"""
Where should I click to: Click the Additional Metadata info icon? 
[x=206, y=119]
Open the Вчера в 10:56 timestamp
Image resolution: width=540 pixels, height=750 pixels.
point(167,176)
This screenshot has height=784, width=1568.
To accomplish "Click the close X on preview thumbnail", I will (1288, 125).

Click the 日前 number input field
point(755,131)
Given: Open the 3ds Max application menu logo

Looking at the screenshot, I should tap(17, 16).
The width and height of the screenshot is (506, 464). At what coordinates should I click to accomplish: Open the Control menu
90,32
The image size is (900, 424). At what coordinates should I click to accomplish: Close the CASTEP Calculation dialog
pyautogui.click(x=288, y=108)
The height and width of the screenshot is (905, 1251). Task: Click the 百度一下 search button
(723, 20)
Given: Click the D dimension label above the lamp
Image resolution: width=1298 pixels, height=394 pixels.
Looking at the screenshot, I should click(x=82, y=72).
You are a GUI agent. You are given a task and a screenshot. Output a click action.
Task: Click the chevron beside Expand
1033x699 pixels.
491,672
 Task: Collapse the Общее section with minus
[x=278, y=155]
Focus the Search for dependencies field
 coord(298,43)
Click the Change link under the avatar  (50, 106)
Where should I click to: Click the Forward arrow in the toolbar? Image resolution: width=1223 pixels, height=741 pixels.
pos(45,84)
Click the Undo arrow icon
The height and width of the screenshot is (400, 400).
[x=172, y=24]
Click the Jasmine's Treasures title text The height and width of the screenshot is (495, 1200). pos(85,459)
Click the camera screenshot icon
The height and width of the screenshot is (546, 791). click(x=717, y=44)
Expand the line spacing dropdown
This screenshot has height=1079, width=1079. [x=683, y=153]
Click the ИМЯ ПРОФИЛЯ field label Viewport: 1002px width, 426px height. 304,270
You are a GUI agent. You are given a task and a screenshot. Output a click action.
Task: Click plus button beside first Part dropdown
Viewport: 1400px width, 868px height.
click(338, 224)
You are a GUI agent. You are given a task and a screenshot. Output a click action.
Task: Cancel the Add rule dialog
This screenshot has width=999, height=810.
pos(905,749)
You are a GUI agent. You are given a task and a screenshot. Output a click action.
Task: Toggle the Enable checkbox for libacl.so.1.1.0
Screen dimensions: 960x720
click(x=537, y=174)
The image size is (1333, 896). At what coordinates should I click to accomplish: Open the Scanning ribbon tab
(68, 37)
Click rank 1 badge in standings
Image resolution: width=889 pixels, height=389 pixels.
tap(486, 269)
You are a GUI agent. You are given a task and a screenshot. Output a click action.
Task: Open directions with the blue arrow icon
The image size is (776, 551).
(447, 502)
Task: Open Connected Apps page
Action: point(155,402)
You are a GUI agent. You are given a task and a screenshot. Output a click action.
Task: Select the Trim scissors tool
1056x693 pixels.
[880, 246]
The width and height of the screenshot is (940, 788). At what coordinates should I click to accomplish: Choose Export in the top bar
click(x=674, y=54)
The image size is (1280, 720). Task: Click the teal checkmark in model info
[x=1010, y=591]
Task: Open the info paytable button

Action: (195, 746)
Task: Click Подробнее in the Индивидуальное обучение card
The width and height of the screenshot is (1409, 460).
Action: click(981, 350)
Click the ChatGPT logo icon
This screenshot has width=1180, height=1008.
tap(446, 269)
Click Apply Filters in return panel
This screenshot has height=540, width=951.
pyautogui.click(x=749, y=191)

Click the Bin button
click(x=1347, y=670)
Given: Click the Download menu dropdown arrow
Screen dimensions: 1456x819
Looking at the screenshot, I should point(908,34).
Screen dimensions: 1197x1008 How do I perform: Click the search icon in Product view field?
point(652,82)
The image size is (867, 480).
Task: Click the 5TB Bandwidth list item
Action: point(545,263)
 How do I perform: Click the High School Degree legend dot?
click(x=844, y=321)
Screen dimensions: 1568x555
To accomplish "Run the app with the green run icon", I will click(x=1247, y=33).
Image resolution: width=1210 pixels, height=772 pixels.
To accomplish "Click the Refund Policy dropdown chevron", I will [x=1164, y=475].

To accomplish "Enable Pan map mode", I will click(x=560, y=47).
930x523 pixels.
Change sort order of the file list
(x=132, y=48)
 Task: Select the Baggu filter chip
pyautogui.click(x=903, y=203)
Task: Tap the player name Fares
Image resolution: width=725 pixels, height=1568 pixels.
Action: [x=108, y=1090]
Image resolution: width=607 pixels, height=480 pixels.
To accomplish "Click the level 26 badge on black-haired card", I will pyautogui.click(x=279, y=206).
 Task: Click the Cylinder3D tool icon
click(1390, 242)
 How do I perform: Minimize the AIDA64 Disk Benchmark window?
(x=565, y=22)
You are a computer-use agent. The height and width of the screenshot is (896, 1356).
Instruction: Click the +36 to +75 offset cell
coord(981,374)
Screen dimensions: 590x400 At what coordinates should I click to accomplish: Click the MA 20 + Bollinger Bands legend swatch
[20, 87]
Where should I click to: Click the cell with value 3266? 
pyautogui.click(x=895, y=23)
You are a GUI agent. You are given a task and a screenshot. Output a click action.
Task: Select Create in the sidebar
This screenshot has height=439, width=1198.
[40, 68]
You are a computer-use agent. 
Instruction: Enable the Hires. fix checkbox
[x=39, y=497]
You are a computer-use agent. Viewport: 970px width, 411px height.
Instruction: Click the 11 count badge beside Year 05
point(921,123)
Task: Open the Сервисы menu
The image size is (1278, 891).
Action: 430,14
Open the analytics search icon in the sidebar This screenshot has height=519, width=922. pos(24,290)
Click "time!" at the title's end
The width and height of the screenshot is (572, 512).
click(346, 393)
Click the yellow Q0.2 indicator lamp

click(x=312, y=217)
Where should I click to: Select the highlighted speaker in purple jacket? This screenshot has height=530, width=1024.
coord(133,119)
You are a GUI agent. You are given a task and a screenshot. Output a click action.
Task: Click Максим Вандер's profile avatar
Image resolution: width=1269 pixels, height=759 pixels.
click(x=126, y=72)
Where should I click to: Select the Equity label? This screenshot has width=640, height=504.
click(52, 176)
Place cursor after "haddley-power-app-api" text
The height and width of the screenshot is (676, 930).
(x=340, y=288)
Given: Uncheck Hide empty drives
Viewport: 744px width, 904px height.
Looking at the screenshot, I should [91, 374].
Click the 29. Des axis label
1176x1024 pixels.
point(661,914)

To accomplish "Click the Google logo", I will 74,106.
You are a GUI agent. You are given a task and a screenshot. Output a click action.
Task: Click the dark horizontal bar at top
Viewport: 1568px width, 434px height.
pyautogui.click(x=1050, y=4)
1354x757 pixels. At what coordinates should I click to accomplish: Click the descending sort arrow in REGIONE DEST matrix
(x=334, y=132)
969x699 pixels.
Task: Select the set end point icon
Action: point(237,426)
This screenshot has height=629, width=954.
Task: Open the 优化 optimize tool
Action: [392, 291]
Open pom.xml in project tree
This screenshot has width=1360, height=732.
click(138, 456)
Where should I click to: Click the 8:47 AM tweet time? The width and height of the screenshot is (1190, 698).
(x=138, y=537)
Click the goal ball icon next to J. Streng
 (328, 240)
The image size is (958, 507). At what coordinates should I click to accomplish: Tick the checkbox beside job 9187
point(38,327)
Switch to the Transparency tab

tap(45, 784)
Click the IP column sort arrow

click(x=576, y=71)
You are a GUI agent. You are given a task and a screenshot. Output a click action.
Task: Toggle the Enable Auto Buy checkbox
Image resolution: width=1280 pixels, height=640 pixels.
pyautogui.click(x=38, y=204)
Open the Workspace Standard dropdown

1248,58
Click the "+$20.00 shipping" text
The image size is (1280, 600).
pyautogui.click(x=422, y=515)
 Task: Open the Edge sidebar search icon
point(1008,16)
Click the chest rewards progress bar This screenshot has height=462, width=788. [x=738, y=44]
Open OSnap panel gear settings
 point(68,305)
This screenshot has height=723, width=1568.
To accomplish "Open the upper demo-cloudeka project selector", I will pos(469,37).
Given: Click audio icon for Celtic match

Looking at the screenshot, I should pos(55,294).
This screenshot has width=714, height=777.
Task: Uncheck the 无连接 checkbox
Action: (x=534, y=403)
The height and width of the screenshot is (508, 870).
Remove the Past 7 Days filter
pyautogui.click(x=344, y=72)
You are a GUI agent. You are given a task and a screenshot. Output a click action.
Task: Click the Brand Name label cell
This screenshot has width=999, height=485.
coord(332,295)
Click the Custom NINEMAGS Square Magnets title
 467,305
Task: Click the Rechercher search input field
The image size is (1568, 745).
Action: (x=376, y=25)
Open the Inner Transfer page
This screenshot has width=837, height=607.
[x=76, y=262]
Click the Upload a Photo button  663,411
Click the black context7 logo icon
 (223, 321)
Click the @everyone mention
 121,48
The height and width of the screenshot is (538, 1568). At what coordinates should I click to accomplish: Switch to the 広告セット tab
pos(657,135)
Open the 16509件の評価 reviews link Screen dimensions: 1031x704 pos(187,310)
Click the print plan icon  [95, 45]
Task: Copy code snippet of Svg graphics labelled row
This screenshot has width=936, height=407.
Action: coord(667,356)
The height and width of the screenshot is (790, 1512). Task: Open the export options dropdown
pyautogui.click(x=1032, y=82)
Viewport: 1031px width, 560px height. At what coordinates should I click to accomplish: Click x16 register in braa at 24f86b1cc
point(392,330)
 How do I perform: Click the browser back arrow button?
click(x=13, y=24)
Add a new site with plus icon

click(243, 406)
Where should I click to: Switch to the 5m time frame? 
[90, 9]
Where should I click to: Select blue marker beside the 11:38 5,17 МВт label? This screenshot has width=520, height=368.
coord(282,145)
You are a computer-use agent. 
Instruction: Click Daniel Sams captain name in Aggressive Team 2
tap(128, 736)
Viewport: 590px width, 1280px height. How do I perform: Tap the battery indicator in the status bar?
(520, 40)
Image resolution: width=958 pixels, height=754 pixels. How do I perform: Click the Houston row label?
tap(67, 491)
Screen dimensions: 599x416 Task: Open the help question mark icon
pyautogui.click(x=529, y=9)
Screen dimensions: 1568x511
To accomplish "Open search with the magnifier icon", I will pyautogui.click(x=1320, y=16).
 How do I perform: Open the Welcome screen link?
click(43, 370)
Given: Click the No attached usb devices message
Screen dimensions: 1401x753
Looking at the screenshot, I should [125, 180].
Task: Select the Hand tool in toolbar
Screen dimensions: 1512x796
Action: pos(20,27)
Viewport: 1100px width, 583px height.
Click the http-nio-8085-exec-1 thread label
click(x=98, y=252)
"""
Work instructions:
Copy, without any change, the lines above from the one containing "Task: Select the Hand tool in toolbar" to the end, both ends included. Add nothing else.

Task solution:
Task: Select the Hand tool in toolbar
Screen dimensions: 1512x796
Action: pos(20,27)
Viewport: 1100px width, 583px height.
Click the http-nio-8085-exec-1 thread label
click(x=98, y=252)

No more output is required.